#### [EXERCISE AIM]
The output is the lines below from the one with "Open the browser hamburger menu" through the one with "Given: Open workspace Settings in top bar", both included, printed exactly and with no other line.

#### [DATASET CONTENT]
□ □ □

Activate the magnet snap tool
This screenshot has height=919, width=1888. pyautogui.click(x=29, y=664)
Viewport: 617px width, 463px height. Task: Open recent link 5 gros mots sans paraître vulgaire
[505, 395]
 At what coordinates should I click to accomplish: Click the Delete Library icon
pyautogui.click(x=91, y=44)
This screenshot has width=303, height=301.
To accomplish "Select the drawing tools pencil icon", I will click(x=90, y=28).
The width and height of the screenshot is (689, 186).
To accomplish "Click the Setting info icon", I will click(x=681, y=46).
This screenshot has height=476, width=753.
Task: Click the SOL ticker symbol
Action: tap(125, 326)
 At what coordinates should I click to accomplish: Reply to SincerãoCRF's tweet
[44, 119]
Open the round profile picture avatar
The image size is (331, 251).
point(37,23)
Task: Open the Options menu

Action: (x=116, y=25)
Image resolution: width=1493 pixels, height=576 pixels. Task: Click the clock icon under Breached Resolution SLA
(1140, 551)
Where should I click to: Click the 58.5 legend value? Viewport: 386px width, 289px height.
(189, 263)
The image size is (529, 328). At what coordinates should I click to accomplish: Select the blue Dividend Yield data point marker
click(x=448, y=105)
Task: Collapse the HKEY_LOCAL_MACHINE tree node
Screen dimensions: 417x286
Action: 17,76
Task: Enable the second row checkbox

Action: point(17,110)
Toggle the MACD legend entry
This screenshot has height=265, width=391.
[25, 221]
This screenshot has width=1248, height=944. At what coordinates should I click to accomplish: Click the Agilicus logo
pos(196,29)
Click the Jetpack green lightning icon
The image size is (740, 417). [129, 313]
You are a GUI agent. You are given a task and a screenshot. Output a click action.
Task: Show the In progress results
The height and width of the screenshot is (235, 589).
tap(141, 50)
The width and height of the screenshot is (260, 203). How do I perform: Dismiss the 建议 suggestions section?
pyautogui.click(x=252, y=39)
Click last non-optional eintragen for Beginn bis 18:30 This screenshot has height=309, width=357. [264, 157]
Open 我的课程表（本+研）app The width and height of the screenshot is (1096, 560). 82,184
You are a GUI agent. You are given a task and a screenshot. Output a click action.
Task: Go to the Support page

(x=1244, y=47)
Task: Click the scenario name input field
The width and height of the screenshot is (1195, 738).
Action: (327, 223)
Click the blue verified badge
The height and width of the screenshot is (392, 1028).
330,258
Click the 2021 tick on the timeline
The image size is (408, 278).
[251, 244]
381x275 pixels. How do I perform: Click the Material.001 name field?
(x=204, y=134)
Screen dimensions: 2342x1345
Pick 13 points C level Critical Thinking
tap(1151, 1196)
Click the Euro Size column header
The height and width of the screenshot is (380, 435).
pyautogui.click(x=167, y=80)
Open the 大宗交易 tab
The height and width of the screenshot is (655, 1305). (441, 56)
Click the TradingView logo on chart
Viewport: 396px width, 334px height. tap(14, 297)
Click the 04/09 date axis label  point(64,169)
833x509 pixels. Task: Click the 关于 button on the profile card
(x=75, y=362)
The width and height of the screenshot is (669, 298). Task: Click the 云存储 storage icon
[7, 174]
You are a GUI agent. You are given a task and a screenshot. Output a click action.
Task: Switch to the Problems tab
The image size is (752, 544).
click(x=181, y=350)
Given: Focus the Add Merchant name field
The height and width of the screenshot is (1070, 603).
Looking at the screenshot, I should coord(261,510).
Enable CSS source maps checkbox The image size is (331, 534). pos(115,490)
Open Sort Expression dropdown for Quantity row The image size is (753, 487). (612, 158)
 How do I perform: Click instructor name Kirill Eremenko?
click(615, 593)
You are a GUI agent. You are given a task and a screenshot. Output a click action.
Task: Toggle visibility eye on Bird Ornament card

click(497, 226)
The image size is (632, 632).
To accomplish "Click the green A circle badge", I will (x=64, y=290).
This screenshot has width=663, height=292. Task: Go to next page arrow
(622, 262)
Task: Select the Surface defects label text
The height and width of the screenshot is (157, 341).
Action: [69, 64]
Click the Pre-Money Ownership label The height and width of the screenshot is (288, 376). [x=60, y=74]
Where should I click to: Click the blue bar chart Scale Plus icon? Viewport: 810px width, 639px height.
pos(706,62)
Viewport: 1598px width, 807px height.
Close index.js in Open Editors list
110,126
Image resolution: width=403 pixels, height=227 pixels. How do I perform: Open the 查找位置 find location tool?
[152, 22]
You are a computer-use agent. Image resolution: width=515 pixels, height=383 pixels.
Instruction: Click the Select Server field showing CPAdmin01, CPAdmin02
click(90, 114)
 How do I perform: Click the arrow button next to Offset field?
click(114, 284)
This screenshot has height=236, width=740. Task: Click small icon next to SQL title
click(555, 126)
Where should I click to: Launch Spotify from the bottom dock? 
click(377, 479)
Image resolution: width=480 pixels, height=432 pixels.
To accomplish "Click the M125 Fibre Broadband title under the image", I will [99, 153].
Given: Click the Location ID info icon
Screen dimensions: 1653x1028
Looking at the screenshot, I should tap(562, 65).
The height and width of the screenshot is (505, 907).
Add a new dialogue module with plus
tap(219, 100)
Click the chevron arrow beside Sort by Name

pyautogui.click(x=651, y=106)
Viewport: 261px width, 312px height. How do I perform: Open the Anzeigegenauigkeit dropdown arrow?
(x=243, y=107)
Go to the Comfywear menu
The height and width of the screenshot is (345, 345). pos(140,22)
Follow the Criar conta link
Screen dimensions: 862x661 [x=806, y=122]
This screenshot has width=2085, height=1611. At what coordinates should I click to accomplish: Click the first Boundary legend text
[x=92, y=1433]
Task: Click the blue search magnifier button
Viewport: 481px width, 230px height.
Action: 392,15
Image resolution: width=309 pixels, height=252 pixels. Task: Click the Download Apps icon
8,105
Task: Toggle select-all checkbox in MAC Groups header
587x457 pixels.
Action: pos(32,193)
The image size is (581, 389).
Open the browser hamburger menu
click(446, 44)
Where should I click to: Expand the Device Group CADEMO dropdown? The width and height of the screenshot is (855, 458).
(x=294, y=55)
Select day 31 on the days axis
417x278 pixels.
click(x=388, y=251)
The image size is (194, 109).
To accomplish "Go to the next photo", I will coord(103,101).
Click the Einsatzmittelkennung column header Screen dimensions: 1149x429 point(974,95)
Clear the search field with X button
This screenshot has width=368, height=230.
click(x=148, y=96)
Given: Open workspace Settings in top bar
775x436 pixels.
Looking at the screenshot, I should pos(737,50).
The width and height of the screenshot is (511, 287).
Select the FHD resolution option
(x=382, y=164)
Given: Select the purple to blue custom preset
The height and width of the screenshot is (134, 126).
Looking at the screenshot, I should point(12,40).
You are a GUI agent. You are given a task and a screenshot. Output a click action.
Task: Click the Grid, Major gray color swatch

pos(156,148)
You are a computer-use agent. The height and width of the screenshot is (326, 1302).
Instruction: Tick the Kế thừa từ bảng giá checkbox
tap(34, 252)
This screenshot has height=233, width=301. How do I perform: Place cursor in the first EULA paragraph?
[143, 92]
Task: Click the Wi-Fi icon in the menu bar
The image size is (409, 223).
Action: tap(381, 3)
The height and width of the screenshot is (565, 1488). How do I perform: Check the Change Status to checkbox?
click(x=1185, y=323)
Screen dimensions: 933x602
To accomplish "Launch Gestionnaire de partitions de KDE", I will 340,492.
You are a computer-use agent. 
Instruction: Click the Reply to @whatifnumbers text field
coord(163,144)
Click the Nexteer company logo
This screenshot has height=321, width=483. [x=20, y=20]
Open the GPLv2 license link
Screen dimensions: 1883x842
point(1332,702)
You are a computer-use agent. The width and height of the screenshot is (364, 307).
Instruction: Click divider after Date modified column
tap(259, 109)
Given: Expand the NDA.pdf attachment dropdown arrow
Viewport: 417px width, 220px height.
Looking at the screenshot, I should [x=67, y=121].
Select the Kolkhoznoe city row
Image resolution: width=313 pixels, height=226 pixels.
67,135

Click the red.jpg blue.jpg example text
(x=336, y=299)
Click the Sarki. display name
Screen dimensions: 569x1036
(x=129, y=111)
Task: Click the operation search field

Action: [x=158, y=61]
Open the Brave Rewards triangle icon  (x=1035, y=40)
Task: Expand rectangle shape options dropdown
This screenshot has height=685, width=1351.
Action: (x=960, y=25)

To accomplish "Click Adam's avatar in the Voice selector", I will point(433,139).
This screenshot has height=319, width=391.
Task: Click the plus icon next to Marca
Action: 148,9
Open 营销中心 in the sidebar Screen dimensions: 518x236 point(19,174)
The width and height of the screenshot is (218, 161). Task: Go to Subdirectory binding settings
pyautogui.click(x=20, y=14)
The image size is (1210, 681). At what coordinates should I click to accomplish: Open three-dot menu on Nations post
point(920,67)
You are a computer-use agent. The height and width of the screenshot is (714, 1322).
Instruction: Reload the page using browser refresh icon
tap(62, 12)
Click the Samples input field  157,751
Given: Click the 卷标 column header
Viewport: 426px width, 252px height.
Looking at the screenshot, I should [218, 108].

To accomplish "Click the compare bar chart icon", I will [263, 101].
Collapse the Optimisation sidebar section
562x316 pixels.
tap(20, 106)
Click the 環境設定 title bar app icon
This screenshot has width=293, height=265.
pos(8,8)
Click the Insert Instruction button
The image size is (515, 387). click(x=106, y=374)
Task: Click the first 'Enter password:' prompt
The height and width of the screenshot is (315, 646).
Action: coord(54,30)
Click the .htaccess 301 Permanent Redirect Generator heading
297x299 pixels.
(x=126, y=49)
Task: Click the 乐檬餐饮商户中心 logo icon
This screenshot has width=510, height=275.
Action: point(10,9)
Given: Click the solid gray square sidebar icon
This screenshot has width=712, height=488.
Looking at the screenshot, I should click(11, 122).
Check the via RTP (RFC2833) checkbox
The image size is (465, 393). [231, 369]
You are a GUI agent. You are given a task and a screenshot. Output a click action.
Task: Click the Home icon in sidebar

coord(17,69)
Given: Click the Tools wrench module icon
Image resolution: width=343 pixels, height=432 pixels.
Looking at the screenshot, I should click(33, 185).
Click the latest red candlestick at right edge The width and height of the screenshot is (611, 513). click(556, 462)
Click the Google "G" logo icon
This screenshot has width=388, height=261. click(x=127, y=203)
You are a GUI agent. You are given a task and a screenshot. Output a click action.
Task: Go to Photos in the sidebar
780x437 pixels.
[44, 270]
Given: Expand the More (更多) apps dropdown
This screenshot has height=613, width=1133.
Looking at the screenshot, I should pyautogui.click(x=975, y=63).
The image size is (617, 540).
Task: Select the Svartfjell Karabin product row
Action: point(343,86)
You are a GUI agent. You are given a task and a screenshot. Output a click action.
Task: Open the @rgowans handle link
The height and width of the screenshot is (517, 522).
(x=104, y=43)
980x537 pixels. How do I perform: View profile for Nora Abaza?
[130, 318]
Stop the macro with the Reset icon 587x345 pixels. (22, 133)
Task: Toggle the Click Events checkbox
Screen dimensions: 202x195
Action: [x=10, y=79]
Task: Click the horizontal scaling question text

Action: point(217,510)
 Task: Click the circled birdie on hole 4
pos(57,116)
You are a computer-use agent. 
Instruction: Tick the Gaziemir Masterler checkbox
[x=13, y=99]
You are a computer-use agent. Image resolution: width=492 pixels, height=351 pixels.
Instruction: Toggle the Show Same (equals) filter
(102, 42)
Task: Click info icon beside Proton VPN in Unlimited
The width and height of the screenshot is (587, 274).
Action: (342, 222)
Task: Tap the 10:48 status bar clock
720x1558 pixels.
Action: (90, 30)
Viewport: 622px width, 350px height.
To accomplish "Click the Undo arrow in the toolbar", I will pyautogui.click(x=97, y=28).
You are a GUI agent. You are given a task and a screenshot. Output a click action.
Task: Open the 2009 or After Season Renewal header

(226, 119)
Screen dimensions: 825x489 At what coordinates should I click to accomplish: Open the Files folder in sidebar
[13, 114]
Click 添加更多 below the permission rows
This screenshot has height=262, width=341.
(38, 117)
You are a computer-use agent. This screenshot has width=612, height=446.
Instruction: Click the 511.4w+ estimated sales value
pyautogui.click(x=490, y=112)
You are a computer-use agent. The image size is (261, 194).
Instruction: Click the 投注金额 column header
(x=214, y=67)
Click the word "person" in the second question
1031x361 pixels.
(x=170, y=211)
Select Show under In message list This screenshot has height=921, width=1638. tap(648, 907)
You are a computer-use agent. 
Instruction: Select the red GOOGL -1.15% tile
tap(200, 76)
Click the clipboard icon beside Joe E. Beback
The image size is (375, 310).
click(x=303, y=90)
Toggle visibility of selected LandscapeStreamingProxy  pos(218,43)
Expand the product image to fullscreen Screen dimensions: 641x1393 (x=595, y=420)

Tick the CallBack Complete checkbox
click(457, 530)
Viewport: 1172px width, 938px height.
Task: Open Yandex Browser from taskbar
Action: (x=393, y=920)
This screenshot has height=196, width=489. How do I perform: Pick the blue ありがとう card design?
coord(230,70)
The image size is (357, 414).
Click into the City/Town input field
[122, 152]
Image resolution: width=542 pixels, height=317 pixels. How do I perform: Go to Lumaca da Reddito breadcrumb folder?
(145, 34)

□ □ □

#### [RESPONSE]
Open the browser hamburger menu
click(446, 44)
Where should I click to: Expand the Device Group CADEMO dropdown? The width and height of the screenshot is (855, 458).
(x=294, y=55)
Select day 31 on the days axis
417x278 pixels.
click(x=388, y=251)
The image size is (194, 109).
To accomplish "Go to the next photo", I will coord(103,101).
Click the Einsatzmittelkennung column header Screen dimensions: 1149x429 point(974,95)
Clear the search field with X button
This screenshot has width=368, height=230.
click(x=148, y=96)
Given: Open workspace Settings in top bar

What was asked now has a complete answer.